Other Systems Add Support
MacOS was one of the first non-Solaris operating system to add support for DTrace in 2007's Mac OS X 10.5 Leopard. Apple also included a graphical tool named Instrument to make DTrace more user-friendly.DTrace became part of FreeBSD with the release of FreeBSD 7.1 in 2009—two years before Oracle began porting DTrace, and nine years before Oracle eventually solved the inherent CDDL vs GPL license conflict by adding a GPLv2 dual license option for the kernel-space portion that they now owned, and a UPL license for the formerly-proprietary userspace tools.
Shortly after Oracle purchased Sun Microsystems in 2010, several key OpenSolaris developers announced the creation of Illumos, an open source fork of OpenSolaris which included DTrace. This fork was based on the OpenSolaris OS/Net consolidation. In 2018, Oracle's Linux port of Dtrace hit the 1.0 milestone. Oracle is still working to improve this version, with released in 2020. Up to this point, each port was maintained separately, with the Illumos, Apple, and FreeBSD versions of DTrace drifting apart, and the Oracle-maintained and developed project being entirely separate. That changed in 2016 when the OpenDTrace project appeared on GitHub. According to an article from TechGig, the purpose of the OpenDTrace project is to "produce a portable implementation of DTrace for multiple operating systems". The project's GitHub account states, "new scripts being licensed under the BSD 2-Clause license and modifications to the original scripts remaining under the CDDL" Also in 2018, Microsoft announced that they were porting DTrace to Windows from FreeBSD. DTrace for Windows became available to the general public in Windows 10 Insider builds, starting in March of 2019. Earlier versions of Windows were not supported.What can DTrace Do For Me?
The goal of dtrace is to be able to dynamically instrument a system. Traditionally, operating systems had debugging features, a flag you could enable at build or boot time, to output verbose messages about what the system was doing, to be able to investigate issues. Unfortunately, traditional debugging systems were generally not very fine grained—and, worse, produced significant (and sometimes enormous) performance impacts once enabled. This made troubleshooting performance problems very difficult, since the debugging system could constitute a performance issue of its own!Traditional debuggers also generally needed to be enabled when the software was being compiled or started—so if a problem cropped up while a system was running, the only way to try to investigate it was to restart with debugging enabled. This would cripple performance, and possibly make the cause of the issue disappear.

§ **REQUIREMENT**:
According to the extract on DTrace, with which release did DTrace become part of FreeBSD?

§ **RECORD LIST**:

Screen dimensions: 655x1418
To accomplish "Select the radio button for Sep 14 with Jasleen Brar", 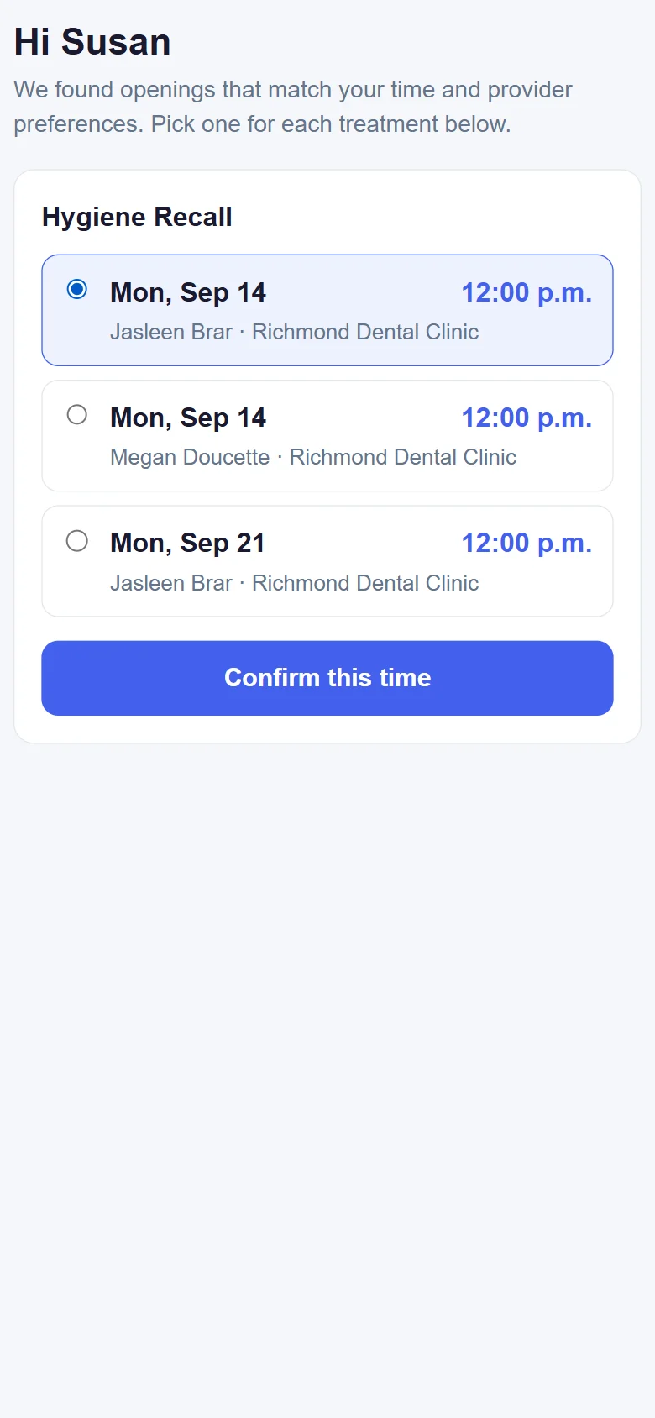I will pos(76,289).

* * *

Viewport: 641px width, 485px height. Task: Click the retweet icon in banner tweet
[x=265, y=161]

§ **ANSWER FOR THIS EXERCISE**:
FreeBSD 7.1, released in 2009.